DETAIL 12.2025
Aus dem Editorial DETAIL 12.2025
Fassaden, die durchlässig bleiben
Wir Menschen sehnen uns nach Tageslicht, nach dem Blick ins Grüne und nach dem Gefühl, verbunden zu sein. Gerade heute scheinen transparente Gebäudehüllen aber weniger gefragt. Statt Aus- und Einblicke zu gewähren, werden Rückzugsorte geschaffen: Welche Möglichkeiten von Transparenz sind im Kontext von gesellschaftlicher Unsicherheit und urbaner Verdichtung noch gewollt? Und sind lichte Hüllen überhaupt sinnvoll, wenn zeitgemäße Energiekonzepte umgesetzt werden sollen? Licht, Luft und Sonne sind nicht mehr uneingeschränkt willkommen. Die Räume hinter der Klimahülle müssen vor solaren Einträgen und Wärmeverlusten geschützt werden. Geringe Öffnungsraten, smarte Gebäudetechnik und Fassaden, über deren Erscheinungsbild Algorithmen bestimmen, sind Mittel der Wahl. Der Mensch wird in diesen Szenarien zum Störfaktor, bleibt besser passiv.

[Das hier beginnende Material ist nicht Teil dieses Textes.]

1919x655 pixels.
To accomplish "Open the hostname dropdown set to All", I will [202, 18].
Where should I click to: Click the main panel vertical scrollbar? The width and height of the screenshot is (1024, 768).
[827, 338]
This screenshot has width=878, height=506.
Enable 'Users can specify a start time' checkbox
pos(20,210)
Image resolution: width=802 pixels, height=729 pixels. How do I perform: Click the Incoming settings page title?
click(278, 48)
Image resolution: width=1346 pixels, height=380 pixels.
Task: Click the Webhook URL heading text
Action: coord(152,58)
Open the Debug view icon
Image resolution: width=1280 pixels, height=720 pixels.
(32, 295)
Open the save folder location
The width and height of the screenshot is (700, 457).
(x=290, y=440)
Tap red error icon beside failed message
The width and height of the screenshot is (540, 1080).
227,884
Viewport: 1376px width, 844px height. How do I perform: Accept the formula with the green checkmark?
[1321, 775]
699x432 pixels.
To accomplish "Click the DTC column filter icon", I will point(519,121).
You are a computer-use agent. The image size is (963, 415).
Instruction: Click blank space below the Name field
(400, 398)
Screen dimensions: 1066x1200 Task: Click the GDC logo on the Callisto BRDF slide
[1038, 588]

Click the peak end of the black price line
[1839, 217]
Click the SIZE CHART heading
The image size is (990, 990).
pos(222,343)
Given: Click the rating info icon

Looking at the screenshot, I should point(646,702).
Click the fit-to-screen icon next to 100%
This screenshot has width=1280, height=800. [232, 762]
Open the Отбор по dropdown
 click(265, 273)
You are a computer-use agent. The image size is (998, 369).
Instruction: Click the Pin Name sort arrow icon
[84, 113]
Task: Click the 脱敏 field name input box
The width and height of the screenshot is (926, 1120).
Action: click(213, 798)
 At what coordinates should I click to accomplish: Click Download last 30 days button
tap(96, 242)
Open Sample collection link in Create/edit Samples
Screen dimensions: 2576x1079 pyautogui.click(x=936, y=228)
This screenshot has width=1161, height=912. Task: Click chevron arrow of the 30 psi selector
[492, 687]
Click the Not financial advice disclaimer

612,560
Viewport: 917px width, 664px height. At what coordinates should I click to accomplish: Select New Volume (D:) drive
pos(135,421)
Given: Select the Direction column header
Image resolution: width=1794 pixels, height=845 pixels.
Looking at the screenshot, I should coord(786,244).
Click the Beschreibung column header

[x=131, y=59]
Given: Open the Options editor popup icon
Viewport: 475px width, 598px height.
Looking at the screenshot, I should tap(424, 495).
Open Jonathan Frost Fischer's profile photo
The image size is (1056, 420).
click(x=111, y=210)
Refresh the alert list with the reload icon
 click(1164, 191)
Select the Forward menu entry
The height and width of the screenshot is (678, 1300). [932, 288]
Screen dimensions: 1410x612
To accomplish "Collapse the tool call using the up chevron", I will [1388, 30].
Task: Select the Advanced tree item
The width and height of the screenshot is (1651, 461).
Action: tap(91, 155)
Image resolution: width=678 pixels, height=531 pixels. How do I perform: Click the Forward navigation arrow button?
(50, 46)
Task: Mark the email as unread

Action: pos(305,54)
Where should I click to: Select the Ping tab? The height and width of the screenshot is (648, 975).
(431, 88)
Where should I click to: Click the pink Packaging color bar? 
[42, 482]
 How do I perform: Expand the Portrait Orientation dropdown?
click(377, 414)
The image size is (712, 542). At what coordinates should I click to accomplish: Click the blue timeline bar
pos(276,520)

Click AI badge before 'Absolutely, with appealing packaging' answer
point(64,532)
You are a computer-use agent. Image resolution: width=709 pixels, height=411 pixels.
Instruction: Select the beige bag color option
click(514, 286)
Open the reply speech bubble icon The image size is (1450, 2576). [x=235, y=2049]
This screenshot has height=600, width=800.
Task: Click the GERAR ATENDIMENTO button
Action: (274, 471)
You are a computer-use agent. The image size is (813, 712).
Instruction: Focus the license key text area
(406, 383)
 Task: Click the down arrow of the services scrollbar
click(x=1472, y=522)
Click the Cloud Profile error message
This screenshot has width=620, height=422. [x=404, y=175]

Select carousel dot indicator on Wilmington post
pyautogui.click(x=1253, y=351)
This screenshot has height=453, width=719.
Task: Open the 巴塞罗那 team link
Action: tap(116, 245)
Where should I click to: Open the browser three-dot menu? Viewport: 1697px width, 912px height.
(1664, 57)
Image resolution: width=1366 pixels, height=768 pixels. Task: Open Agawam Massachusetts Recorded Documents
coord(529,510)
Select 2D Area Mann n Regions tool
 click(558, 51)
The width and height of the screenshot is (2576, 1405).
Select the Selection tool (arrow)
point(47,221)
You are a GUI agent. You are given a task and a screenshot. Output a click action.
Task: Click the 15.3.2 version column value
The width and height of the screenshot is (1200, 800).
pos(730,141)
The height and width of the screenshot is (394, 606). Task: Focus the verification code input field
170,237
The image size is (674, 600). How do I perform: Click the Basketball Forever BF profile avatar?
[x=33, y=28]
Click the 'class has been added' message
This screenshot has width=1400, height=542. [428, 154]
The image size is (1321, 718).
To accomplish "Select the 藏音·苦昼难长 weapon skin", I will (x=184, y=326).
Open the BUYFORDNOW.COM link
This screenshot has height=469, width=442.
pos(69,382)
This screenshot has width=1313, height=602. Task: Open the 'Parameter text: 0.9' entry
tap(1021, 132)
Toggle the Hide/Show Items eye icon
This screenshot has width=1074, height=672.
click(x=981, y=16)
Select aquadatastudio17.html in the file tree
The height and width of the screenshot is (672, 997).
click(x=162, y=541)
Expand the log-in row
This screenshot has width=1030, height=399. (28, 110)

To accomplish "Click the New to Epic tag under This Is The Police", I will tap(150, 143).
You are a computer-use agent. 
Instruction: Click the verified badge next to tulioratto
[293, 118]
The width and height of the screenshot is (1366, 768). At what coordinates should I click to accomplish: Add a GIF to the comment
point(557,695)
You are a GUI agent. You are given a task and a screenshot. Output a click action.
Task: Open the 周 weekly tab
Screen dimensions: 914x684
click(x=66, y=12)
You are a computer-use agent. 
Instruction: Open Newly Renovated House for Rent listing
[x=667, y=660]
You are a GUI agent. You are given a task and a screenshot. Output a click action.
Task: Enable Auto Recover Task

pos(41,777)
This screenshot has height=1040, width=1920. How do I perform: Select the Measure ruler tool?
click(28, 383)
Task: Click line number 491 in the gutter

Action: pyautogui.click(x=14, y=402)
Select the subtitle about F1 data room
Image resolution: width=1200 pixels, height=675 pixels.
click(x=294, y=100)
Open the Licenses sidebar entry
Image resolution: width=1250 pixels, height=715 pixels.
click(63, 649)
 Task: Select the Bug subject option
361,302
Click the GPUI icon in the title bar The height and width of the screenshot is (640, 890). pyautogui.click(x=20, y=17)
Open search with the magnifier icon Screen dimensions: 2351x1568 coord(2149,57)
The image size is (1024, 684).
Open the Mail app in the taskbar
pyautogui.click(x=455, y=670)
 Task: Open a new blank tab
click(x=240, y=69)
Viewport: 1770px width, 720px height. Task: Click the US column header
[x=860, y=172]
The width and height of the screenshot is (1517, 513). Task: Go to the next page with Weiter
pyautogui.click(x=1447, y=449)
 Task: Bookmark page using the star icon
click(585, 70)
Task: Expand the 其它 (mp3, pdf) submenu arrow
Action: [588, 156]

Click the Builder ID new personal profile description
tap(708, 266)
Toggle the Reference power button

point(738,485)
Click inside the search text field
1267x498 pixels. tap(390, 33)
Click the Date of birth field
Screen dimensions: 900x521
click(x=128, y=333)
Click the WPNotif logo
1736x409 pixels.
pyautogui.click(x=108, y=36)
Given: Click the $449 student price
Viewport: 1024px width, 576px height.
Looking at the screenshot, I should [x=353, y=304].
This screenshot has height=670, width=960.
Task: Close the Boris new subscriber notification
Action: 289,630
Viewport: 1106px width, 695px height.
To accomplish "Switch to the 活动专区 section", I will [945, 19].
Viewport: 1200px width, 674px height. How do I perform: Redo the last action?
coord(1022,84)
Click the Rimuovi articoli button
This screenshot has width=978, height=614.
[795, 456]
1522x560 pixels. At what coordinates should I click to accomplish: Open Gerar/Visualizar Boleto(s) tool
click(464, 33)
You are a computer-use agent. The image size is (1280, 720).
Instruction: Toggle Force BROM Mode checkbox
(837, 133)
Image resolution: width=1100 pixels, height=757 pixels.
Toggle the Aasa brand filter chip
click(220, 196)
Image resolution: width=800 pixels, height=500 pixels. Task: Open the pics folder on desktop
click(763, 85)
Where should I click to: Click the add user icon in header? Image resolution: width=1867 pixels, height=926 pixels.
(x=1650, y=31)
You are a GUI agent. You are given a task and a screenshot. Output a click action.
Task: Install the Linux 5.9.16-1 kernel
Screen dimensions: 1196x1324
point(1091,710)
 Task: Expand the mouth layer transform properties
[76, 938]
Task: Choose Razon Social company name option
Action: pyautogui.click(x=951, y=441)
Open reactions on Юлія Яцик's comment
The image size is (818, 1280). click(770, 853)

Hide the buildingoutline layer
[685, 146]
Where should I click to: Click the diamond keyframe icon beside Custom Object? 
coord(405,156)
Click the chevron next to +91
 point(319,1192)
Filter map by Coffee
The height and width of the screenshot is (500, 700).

Anne Lacaton und Jean-Philippe Vassal zeigen, wie es anders geht. Bei Brüssel haben Lacaton & Vassal zusammen mit 51N4E gerade einen Wohnriegel im Quartier Peterbos nach bewährtem Rezept um neue Wintergärten erweitert. Transparente und transluzente Schiebeelemente wechseln sich ab, Vorhänge sorgen bei Bedarf für Sonnenschutz oder Privatsphäre. Entstanden sind Räume, die sich den Umständen anpassen lassen, in denen der Mensch aber das letzte Wort behält. Ein geschlossener Vorhang kann abweisend wirken – er lässt sich jedoch jederzeit beiseiteschieben.